The intrigue for me is in trying to understand exactly why the presence of mass has the gravitational effect it does. But once we accept that it does (for reasons we can't fully explain, hence why we call gravitation a "fundamental" interaction), the math of relativity defines the expected gravitational effects of the scenarios you describe.
originally posted by: ImaFungi
Cant you see the intrigue there?
originally posted by: dragonridr
a reply to: Arbitrageur
Much easier to explain it that way than I don't have to explain the electron lattice. Basically with refraction you can see the charge travel though glass. Or in certain experiments stop it But bottom line it's still atoms absorbing and releasing energy. So Your Kind Of Being Picky.
originally posted by: dragonridr
With this you also learn about monopoles everything in the universe is controlled by spin. Including why matter can't occupy the same space. Every question you ask involves spin. Once you realize electrons spin all the time it should start to make sense. They don't vibrate like I've seen you say.
The spin creates a magnetic field In a magnet or a copper wire.
We've sent the Voyager spacecraft off into space, and other probes also. As the link I posted calculated, it takes a velocity of 11,181 m/s or greater to escape Earth's gravity. So any velocity less than that would keep the ball from continuing away from Earth forever, since it wouldn't have the necessary velocity to escape Earths gravity.
originally posted by: ImaFungi
a reply to: Arbitrageur
Try to answer my questions about throwing the baseball from the square mark off the back of the earth without movement, what physically would keep the ball from continuing off into space?
Bubbles have defined edges The gravitational well diagram I posted has no defined edge. I'm sorry you can't see why bubbles aren't a very accurate representation, but it should be obvious from studying the well diagram and seeing the difficulty of drawing a bubble which shows the same thing. I don't know how you could do it.
I only used bubble, because I like to get to as close to truth as possible, and a 3 dimensional well around an object might be something of a bubble.
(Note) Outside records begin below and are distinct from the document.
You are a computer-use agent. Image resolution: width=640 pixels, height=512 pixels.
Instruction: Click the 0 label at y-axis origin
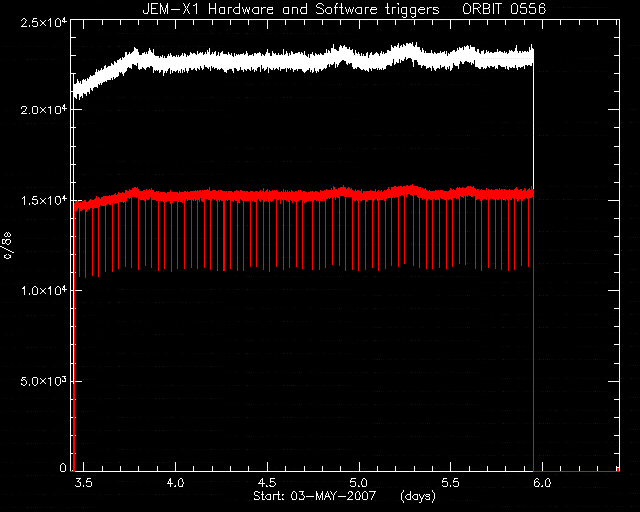tap(63, 467)
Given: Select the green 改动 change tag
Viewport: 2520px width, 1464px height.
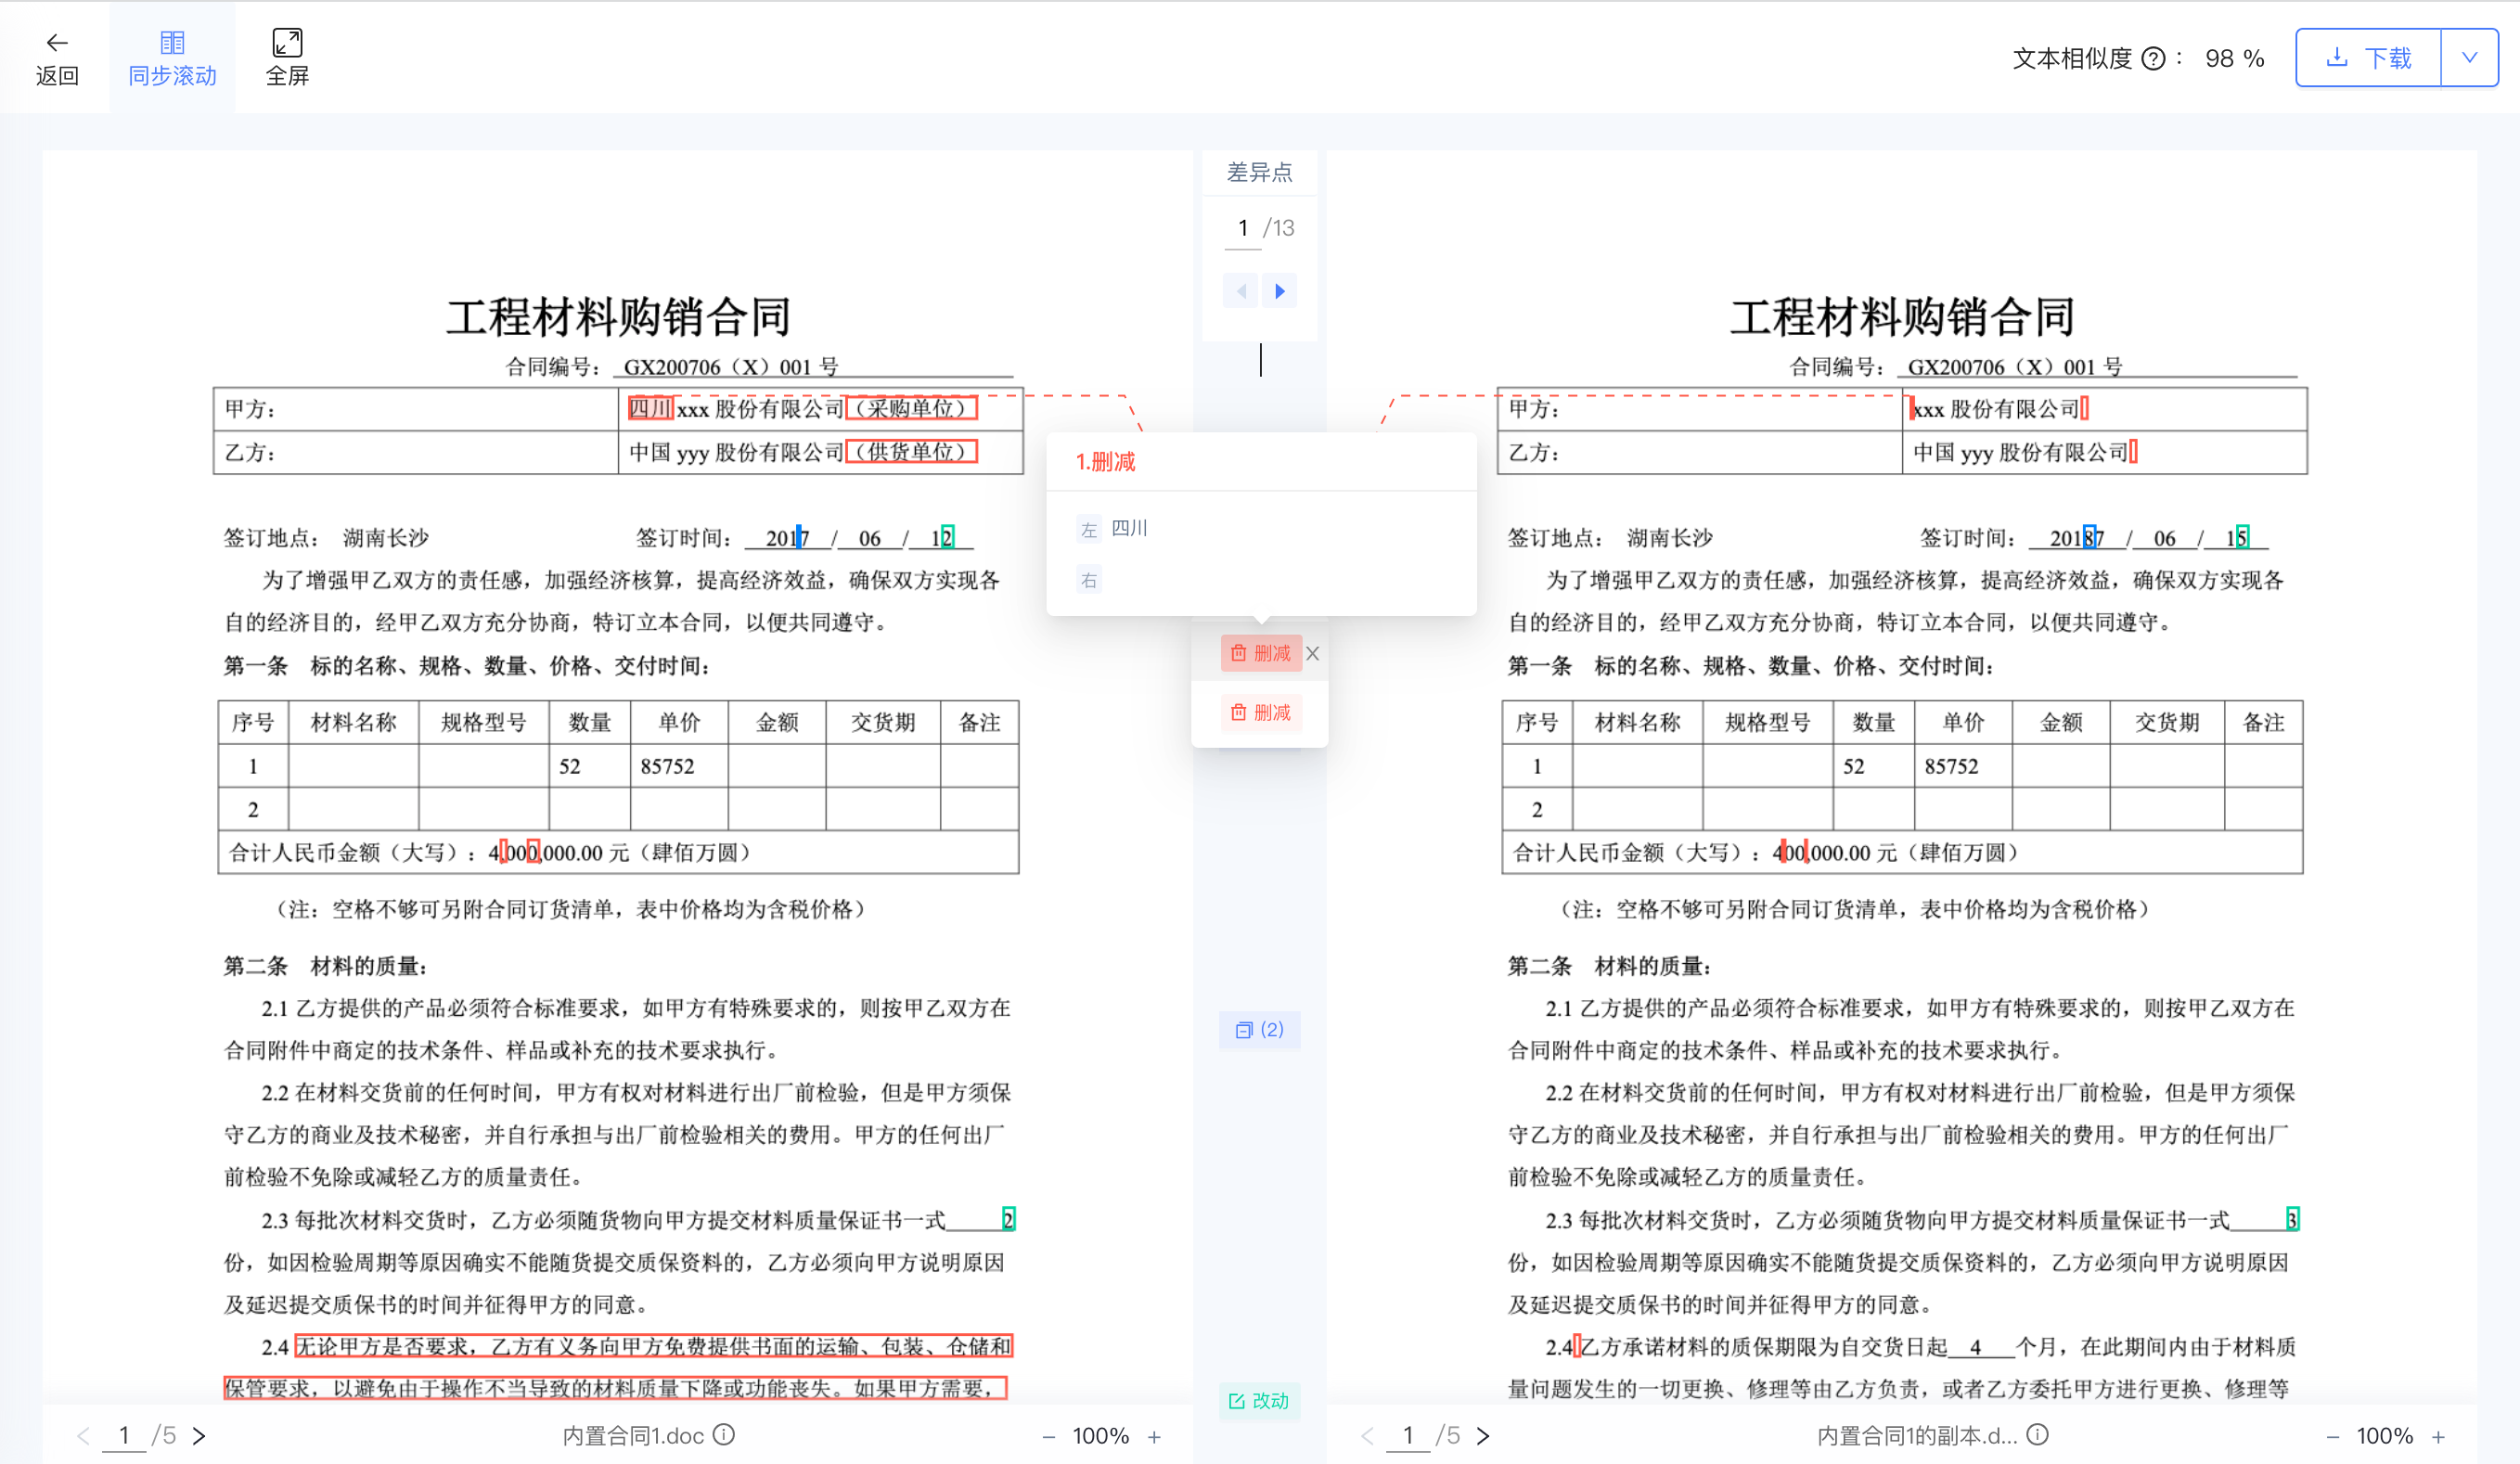Looking at the screenshot, I should [x=1259, y=1400].
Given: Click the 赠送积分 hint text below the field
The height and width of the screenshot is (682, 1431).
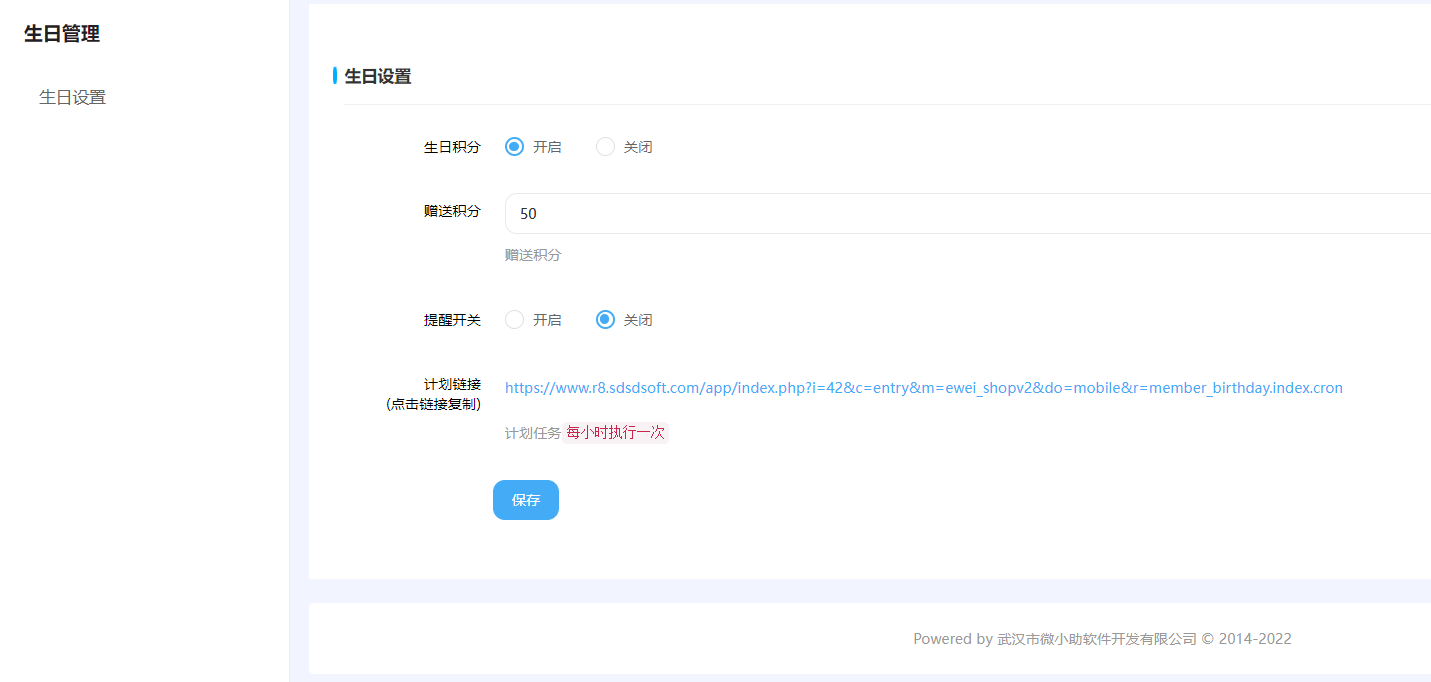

I keep seeing string theorists say they are going to figure out ways to experimentally test string theory, but I'm not seeing the experiments proving it. Maybe with the LHC upgrade we will see some results that give us some clues one way or another, but they are saying it will really take until 2016 at the earliest to get enough statistics analyzed in the latest experiments there.
originally posted by: andy06shake
a reply to: Arbitrageur
What about the implied extra dimensions that string theory suggests, do they actually exist?
originally posted by: Phantom423
a reply to: ImaFungi
I understand - I just picked up on that one scenario where the object is at rest with no mass or applied force.
So if the object is at rest, the object is an inertial reference frame with no reference i.e. no outside force or reference to act on it. So F = ma where F and a are usually vector quantities, and F = mg where g is acceleration due to gravity are meaningless. So gravity has to = 0. It takes two to tango to have gravity - can't think of any other scenario for an isolated object in an adiabatic system with 0 references. Even if there was an isolated photon which has no mass, there would be some interaction to induce some small gravitational effect (I think). But in a world consisting of a single object, I think gravity has to = 0.
originally posted by: Arbitrageur
We've sent the Voyager spacecraft off into space, and other probes also. As the link I posted calculated, it takes a velocity of 11,181 m/s or greater to escape Earth's gravity. So any velocity less than that would keep the ball from continuing away from Earth forever, since it wouldn't have the necessary velocity to escape Earths gravity.